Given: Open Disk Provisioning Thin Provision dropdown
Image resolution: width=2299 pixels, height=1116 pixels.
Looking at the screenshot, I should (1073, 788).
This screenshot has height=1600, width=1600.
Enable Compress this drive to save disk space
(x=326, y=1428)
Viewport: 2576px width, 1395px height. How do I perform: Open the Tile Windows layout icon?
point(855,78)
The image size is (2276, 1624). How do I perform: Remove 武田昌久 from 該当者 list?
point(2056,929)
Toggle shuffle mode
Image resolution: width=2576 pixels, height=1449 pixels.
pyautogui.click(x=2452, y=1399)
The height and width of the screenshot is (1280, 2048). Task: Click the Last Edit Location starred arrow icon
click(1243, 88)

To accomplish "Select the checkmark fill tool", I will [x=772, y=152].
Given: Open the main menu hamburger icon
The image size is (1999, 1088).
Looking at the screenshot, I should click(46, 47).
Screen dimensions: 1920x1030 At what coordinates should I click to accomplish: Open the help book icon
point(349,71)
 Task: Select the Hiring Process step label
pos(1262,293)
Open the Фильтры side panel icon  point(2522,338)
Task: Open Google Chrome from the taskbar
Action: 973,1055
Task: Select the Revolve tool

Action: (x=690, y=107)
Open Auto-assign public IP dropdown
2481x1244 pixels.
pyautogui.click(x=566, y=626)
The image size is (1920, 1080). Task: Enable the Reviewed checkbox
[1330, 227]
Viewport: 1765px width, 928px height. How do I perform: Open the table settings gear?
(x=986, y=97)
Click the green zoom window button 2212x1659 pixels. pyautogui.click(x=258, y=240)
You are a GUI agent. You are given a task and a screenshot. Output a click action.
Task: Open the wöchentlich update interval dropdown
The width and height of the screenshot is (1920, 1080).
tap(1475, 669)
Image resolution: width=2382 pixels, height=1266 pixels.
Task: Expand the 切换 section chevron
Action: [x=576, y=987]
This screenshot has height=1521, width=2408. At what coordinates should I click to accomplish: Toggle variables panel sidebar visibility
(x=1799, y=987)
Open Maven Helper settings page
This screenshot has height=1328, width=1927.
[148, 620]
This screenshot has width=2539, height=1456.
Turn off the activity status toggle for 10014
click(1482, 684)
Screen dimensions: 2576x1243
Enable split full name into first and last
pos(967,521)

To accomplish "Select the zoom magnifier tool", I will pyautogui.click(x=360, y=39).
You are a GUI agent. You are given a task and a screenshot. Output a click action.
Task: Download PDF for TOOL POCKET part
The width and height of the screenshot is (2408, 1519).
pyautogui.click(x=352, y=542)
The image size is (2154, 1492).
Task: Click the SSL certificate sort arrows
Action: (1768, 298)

***

YOUR GOAL:
Supply the entire listing above again, word for word.

SOLVED PROBLEM:
Given: Open Disk Provisioning Thin Provision dropdown
Image resolution: width=2299 pixels, height=1116 pixels.
Looking at the screenshot, I should (1073, 788).
This screenshot has height=1600, width=1600.
Enable Compress this drive to save disk space
(x=326, y=1428)
Viewport: 2576px width, 1395px height. How do I perform: Open the Tile Windows layout icon?
point(855,78)
The image size is (2276, 1624). How do I perform: Remove 武田昌久 from 該当者 list?
point(2056,929)
Toggle shuffle mode
Image resolution: width=2576 pixels, height=1449 pixels.
pyautogui.click(x=2452, y=1399)
The height and width of the screenshot is (1280, 2048). Task: Click the Last Edit Location starred arrow icon
click(1243, 88)

To accomplish "Select the checkmark fill tool", I will [x=772, y=152].
Given: Open the main menu hamburger icon
The image size is (1999, 1088).
Looking at the screenshot, I should click(46, 47).
Screen dimensions: 1920x1030 At what coordinates should I click to accomplish: Open the help book icon
point(349,71)
 Task: Select the Hiring Process step label
pos(1262,293)
Open the Фильтры side panel icon  point(2522,338)
Task: Open Google Chrome from the taskbar
Action: 973,1055
Task: Select the Revolve tool

Action: (x=690, y=107)
Open Auto-assign public IP dropdown
2481x1244 pixels.
pyautogui.click(x=566, y=626)
The image size is (1920, 1080). Task: Enable the Reviewed checkbox
[1330, 227]
Viewport: 1765px width, 928px height. How do I perform: Open the table settings gear?
(x=986, y=97)
Click the green zoom window button 2212x1659 pixels. pyautogui.click(x=258, y=240)
You are a GUI agent. You are given a task and a screenshot. Output a click action.
Task: Open the wöchentlich update interval dropdown
The width and height of the screenshot is (1920, 1080).
tap(1475, 669)
Image resolution: width=2382 pixels, height=1266 pixels.
Task: Expand the 切换 section chevron
Action: [x=576, y=987]
This screenshot has height=1521, width=2408. At what coordinates should I click to accomplish: Toggle variables panel sidebar visibility
(x=1799, y=987)
Open Maven Helper settings page
This screenshot has height=1328, width=1927.
[148, 620]
This screenshot has width=2539, height=1456.
Turn off the activity status toggle for 10014
click(1482, 684)
Screen dimensions: 2576x1243
Enable split full name into first and last
pos(967,521)

To accomplish "Select the zoom magnifier tool", I will pyautogui.click(x=360, y=39).
You are a GUI agent. You are given a task and a screenshot. Output a click action.
Task: Download PDF for TOOL POCKET part
The width and height of the screenshot is (2408, 1519).
pyautogui.click(x=352, y=542)
The image size is (2154, 1492).
Task: Click the SSL certificate sort arrows
Action: (1768, 298)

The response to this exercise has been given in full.